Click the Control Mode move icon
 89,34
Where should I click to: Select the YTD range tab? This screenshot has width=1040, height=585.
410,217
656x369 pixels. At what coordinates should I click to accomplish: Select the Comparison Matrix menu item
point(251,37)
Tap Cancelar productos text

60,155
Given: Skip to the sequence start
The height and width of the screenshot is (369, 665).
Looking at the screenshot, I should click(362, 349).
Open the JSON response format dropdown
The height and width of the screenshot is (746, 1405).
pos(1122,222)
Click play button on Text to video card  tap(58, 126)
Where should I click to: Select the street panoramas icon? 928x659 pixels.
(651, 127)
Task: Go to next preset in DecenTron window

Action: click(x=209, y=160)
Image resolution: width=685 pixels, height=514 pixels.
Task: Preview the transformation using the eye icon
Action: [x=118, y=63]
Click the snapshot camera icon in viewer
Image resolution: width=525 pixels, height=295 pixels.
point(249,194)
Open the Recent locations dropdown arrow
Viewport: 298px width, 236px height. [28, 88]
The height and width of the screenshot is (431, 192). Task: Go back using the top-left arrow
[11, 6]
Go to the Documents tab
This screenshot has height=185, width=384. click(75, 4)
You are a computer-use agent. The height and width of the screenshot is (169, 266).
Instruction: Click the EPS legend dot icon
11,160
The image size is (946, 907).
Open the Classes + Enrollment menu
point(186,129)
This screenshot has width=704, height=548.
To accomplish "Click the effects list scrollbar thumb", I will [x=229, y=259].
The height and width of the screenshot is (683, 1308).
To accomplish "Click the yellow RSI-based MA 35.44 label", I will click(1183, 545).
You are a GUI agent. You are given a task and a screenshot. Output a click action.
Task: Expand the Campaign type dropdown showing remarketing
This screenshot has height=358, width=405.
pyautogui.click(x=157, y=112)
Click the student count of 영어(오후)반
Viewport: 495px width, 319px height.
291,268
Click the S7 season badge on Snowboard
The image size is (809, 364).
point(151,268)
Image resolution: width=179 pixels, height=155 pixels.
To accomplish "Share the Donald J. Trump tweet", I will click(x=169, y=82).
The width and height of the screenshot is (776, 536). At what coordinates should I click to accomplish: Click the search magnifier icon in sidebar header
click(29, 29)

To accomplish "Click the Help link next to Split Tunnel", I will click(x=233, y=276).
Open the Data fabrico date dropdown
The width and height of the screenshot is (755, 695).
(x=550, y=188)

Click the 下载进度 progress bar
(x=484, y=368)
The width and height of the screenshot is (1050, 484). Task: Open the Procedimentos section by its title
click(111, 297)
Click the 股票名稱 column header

________

WHAT THE EXERCISE ASKS
Report how many lines of the entries include the word "agent", and let the number stand alone.

SOLUTION
2